All that should be output is the block of lines below from the line with "Dando ejemplo ... (690, 906)" to the line with "Entrada antigua (563, 2456)", both included, exactly as written.

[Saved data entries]
┄┄┄┄┄┄┄┄┄┄
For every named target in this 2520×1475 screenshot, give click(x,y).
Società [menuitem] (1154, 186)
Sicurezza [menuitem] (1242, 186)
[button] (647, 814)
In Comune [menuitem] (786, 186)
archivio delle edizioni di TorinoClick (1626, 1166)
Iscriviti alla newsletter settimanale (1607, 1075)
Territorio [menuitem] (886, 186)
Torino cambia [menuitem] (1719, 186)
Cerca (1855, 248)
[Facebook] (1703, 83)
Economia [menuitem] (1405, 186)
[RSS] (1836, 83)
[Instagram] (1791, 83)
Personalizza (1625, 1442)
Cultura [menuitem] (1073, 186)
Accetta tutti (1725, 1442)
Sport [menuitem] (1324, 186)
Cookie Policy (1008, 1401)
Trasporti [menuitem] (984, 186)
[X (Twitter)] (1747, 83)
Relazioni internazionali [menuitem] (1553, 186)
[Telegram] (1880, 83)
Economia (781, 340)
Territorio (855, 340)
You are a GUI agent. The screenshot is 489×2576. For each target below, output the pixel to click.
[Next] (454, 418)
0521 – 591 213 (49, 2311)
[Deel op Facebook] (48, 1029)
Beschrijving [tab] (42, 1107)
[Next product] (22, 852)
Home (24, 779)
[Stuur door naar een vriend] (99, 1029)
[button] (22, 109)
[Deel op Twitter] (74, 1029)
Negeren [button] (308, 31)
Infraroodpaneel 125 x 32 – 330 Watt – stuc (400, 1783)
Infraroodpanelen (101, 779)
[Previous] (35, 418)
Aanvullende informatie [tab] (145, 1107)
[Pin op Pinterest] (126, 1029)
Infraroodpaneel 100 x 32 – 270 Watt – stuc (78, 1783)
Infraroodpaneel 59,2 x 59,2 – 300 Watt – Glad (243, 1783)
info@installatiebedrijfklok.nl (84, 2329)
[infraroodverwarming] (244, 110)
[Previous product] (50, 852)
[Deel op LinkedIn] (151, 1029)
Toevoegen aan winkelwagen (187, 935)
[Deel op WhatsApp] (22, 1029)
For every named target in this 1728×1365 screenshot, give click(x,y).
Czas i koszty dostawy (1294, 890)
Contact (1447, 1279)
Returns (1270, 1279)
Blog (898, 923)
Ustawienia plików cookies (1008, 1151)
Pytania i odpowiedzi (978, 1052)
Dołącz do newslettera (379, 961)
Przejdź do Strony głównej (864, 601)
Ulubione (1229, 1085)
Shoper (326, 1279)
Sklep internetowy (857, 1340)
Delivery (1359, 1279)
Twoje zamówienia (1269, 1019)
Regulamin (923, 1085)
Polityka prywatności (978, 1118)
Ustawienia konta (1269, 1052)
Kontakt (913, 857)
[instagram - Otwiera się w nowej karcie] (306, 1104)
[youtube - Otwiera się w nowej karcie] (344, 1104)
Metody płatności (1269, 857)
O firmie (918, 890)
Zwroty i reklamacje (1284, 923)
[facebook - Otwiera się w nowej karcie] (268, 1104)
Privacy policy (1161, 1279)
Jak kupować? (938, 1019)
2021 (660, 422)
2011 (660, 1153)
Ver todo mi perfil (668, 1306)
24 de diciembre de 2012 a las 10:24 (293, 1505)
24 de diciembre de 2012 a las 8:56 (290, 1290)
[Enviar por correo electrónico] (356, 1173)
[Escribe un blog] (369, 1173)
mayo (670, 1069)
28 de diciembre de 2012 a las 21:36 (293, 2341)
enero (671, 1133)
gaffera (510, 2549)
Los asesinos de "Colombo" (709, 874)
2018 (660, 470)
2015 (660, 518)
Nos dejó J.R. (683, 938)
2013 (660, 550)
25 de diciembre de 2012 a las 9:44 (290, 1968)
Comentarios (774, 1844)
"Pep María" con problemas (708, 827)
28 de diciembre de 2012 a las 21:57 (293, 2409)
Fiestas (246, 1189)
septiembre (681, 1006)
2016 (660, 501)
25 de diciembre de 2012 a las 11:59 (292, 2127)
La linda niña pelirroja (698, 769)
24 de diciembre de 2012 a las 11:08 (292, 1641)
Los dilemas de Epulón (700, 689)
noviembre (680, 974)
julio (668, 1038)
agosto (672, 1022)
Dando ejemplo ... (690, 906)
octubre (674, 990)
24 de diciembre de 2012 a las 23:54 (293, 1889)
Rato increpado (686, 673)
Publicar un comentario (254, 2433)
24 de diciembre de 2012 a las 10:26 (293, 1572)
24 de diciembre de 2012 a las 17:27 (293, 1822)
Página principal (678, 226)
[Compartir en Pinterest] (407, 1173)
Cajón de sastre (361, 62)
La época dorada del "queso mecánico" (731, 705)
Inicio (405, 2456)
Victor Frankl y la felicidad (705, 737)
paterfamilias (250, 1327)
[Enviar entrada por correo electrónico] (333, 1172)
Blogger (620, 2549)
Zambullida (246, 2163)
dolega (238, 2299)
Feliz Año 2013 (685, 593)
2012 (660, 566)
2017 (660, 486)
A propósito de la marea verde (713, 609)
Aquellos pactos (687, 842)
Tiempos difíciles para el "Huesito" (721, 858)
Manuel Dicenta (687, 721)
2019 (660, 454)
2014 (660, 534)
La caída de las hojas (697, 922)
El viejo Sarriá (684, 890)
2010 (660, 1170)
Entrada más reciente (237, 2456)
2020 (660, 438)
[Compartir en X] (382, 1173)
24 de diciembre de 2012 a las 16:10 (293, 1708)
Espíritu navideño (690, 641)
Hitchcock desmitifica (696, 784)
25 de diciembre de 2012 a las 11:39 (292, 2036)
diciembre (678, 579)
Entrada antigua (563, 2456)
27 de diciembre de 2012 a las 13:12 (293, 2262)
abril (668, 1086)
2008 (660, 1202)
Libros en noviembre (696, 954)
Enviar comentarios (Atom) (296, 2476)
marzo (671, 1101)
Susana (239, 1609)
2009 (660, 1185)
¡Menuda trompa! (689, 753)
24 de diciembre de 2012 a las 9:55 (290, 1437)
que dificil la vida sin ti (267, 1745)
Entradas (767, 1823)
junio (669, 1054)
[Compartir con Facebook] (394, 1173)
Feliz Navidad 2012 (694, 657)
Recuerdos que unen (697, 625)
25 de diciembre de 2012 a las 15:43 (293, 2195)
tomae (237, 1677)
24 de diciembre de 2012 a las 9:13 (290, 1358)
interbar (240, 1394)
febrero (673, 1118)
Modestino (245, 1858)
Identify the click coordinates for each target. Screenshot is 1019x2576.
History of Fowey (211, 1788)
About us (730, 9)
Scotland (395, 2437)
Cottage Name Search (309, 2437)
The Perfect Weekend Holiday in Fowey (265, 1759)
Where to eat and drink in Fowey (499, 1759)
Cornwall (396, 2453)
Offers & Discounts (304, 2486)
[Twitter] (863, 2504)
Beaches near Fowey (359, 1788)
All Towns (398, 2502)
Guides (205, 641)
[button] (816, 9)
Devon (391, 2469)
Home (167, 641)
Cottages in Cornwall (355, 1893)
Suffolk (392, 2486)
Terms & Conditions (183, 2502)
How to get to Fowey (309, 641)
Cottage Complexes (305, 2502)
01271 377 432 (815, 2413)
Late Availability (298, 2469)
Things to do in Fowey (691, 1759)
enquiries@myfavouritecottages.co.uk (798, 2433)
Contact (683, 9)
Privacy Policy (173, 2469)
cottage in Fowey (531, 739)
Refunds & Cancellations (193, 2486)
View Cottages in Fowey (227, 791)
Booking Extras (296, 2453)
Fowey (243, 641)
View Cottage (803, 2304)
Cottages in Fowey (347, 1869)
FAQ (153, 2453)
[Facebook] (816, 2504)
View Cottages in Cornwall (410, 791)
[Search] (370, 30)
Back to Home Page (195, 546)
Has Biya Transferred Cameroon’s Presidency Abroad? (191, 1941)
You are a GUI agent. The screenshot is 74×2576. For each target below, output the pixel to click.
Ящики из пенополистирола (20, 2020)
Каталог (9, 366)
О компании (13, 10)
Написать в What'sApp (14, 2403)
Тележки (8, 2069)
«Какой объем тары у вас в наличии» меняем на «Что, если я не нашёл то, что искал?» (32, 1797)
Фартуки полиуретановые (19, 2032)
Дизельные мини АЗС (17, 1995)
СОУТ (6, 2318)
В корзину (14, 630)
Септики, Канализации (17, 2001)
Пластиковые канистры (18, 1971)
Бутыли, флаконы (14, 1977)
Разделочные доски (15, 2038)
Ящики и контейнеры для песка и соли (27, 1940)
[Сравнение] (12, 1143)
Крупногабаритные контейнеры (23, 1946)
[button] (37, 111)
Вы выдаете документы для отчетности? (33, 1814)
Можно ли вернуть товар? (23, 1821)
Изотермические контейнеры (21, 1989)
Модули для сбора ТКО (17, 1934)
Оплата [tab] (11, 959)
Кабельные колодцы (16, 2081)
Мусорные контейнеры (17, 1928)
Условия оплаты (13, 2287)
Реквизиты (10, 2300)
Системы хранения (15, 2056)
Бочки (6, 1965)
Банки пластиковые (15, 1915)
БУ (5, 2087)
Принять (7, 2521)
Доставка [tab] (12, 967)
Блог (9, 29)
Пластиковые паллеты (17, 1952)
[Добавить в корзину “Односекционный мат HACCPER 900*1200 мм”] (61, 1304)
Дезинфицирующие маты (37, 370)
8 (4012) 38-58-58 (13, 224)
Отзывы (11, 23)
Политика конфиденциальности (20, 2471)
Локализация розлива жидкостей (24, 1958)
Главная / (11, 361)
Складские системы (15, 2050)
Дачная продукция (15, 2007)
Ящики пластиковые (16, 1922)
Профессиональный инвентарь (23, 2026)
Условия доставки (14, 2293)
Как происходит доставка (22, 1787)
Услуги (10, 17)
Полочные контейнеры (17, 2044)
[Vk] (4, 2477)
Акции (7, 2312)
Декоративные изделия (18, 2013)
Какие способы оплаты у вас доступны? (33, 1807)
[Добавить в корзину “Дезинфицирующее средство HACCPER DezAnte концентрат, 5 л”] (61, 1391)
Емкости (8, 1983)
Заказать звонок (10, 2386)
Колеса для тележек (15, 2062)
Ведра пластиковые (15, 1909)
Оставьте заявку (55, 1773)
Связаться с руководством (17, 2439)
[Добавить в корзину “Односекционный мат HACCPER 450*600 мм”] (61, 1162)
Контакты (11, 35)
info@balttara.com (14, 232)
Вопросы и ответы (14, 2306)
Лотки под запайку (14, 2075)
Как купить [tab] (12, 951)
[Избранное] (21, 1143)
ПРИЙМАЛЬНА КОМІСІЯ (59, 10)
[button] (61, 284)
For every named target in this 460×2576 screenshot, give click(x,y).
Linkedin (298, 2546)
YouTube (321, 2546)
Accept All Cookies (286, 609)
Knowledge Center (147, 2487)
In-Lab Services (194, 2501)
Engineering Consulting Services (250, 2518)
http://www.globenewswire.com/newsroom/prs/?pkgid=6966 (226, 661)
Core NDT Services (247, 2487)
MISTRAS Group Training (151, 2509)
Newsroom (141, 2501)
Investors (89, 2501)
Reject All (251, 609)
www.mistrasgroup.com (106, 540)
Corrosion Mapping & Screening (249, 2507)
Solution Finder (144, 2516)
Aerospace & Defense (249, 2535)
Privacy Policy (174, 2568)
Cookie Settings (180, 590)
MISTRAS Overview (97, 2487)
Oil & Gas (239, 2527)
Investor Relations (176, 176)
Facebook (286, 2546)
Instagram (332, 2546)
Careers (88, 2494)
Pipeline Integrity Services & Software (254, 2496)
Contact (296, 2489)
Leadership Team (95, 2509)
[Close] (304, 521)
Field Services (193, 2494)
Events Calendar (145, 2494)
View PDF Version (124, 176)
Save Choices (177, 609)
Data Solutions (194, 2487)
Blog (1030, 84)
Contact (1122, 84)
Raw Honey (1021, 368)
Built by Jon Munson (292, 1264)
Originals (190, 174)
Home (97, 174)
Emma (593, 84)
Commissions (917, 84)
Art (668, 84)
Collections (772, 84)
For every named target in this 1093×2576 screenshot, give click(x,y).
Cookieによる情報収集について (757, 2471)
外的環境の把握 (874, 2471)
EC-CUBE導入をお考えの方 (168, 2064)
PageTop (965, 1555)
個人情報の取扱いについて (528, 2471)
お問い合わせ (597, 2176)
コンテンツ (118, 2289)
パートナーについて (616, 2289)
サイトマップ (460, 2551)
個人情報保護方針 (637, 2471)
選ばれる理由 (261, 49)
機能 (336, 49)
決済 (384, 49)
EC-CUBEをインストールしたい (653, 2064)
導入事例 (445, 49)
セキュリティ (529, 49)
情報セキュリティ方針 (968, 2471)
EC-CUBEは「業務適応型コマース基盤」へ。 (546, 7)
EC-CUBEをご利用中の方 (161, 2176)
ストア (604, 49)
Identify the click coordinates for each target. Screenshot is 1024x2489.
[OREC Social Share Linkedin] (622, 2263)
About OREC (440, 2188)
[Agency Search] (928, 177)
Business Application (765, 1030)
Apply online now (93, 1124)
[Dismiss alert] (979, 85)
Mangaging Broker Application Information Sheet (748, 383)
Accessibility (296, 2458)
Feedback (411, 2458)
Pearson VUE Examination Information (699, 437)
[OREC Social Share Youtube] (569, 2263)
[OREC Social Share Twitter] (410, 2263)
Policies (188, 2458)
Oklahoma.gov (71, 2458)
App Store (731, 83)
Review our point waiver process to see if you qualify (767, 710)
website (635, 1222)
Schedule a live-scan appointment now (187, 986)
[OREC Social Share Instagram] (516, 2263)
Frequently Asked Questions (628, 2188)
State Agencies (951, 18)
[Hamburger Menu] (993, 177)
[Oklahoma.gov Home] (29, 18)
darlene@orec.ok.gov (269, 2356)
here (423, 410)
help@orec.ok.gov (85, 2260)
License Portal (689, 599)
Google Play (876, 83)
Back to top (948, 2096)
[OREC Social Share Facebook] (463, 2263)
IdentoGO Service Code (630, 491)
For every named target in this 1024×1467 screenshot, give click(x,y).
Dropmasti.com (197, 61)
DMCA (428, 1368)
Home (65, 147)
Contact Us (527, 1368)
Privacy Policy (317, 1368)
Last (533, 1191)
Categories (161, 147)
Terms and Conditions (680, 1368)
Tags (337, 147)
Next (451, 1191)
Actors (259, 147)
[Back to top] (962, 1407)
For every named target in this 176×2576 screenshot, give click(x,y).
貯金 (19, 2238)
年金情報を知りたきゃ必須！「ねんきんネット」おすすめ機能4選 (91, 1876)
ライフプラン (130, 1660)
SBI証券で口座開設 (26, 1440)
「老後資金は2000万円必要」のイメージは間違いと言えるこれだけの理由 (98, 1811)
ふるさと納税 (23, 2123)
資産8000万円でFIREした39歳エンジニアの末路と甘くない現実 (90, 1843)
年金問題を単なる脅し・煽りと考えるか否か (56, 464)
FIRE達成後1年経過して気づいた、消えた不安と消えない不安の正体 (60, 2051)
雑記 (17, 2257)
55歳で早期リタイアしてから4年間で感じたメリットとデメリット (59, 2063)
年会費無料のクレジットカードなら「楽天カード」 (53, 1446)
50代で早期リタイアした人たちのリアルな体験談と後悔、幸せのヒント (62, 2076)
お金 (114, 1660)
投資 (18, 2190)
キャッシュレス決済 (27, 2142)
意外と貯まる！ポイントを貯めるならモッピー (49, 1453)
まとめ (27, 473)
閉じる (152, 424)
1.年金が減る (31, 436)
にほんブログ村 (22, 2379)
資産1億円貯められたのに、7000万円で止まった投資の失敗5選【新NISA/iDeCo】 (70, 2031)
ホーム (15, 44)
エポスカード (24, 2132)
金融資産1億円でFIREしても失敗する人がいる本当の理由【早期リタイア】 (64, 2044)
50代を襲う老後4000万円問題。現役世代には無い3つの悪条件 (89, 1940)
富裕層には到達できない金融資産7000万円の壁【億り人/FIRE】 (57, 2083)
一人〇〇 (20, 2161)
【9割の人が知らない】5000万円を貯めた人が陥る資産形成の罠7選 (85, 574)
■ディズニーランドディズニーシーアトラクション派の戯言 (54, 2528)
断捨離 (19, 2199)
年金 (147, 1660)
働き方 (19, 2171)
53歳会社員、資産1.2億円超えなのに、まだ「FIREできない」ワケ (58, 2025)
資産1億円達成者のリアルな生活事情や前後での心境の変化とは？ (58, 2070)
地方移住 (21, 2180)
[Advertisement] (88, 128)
┄┄┄┄┄┄┄┄┄┄
== EXPECTED ANSWER ==
Dando ejemplo ... (690, 906)
octubre (674, 990)
24 de diciembre de 2012 a las 23:54 (293, 1889)
Rato increpado (686, 673)
Publicar un comentario (254, 2433)
24 de diciembre de 2012 a las 10:26 (293, 1572)
24 de diciembre de 2012 a las 17:27 (293, 1822)
Página principal (678, 226)
[Compartir en Pinterest] (407, 1173)
Cajón de sastre (361, 62)
La época dorada del "queso mecánico" (731, 705)
Inicio (405, 2456)
Victor Frankl y la felicidad (705, 737)
paterfamilias (250, 1327)
[Enviar entrada por correo electrónico] (333, 1172)
Blogger (620, 2549)
Zambullida (246, 2163)
dolega (238, 2299)
Feliz Año 2013 (685, 593)
2012 (660, 566)
2017 (660, 486)
A propósito de la marea verde (713, 609)
Aquellos pactos (687, 842)
Tiempos difíciles para el "Huesito" (721, 858)
Manuel Dicenta (687, 721)
2019 (660, 454)
2014 (660, 534)
La caída de las hojas (697, 922)
El viejo Sarriá (684, 890)
2010 (660, 1170)
Entrada más reciente (237, 2456)
2020 (660, 438)
[Compartir en X] (382, 1173)
24 de diciembre de 2012 a las 16:10 (293, 1708)
Espíritu navideño (690, 641)
Hitchcock desmitifica (696, 784)
25 de diciembre de 2012 a las 11:39 (292, 2036)
diciembre (678, 579)
Entrada antigua (563, 2456)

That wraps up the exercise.